Харт, как действительно разумный человек, проявил к гуманизму Доктора естественное недоверие, заверив его, что человеческие желания и помыслы далеки от совершенства, и он не видит причины, по которой токлафаны должны быть несчастными в своем теперешнем состоянии.
— Вот видишь, Доктор, — засмеялся я. — А ты еще сомневался, что они самые страшные существа во Вселенной. Они и сами готовы сказать тебе это! И подумай, неуязвимость!
— Я бы оставил все как есть, — сказал разумный Харт. Я одобрительно улыбнулся ему и кивнул.
— Но они не могут жить нормальной жизнью, — возразил Доктор. — Ощущать ее вкус, прикасаться к чему-то, дышать полной грудью, предаваться вредным привычкам, пить вино, заниматься сексом, наконец. Неужели вы бы променяли все это на существование какой-то сферы в вакууме?
— Послушай, — снова сказал я. — Мы можем сделать это с ними позже. После какого-то определенного срока службы.
— Во время которого они будут убивать?
— Ну… не обязательно.
— Тогда — зачем? Оставим детей детьми. И сделаем их детьми. Пусть не во всем, но проект Утопия осуществится. Не все, но хоть кто-то из них, действительно получит жизнь, будущее в здоровой нераспадающейся вселенной, в которой есть звезды!
— И оставят потомков, целые поколения, которых быть не должно, но теперь будут.

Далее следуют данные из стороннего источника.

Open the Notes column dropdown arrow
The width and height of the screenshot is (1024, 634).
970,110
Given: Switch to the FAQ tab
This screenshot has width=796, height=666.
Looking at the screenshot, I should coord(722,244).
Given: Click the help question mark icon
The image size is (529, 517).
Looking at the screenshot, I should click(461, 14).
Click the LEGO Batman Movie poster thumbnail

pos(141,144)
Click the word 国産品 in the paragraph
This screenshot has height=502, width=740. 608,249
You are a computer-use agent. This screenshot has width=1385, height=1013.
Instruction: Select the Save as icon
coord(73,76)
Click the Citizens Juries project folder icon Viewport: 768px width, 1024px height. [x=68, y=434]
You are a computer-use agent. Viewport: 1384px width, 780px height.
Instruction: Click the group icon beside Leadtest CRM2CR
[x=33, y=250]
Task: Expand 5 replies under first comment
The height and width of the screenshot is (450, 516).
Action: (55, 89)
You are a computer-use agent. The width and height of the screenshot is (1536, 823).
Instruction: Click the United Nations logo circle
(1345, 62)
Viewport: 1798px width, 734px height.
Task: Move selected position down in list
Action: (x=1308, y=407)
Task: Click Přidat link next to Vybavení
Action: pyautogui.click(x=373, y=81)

— Мастер, с каких пор ты вдруг стал так чувствителен к парадоксам?
— С тех пор, как ты пытаешься мне сказать, что их не существует прямо здесь, в этой комнате.
— Я просто говорю о показаниях сканеров.
— И это еще более странно и ненормально! Но хорошо. Согласен — тысяча токлафанов, затем становящихся людьми — это действительно пустяк! — Для меня. Если он согласен в принципе со всеми моими машинами парадоксов и самим по себе использованием токлафанов, это совершенно ничтожная уступка, хотя и будет лишняя возня для не очень довольной этой идеей Ривер. — Пусть будет продолжение проекта Утопия!
— А еще мы можем использовать их для сдерживания развития далеков. Например, токлафаны станут народом талов…
А Доктор разошелся… Но почему бы и нет. Если в этом будет что-то неправильное, мы узнаем об этом первыми.
— Я против, — снова мрачно сказала Ривер.
— Мы попробуем, — сказал я. — Посмотрим, что получится с нашей экспериментальной тысячей.
— А я хочу изучить далеков, — вмешался Шестой.
— Хорошо, получишь далеков. Усовершенствованных. — О которых тебе незачем знать. Но ладно уж… сами разберутся. — Так значит, все за?!
— Единогласно! — сказал Шестой.
Ничего себе…
— Что ж, тогда я вас покидаю, мне надо кое-что подготовить с технической точки зрения.
Я забежал в свою Тардис, и замер перед консолью, с вытянутой уже было рукой, чтобы сразу нажать нужную кнопку — уставившись на здоровенный черный куб, загромождающий пространство. Откуда тут взялась эта штука? Я недоверчиво обошел неизвестный объект, покрытый расположенными кольцом письменами на его боках. Со всех сторон он был одинаков и казался монолитным, хотя на самом деле явно таковым не был. Что следовало и из надписей, в которых содержалась какая-то не в меру пафосная чушь об абсолютном зле. Спасибо за намек, дорогое мироздание, но если ты думаешь, что я буду трогать эту штуку… Я осторожно просканировал куб отверткой, пятясь, вышел из Тардис, запер ее, выдохнул, и, чувствуя, как нарастает не то злость, не то растерянность, поспешил снова к залу заседаний.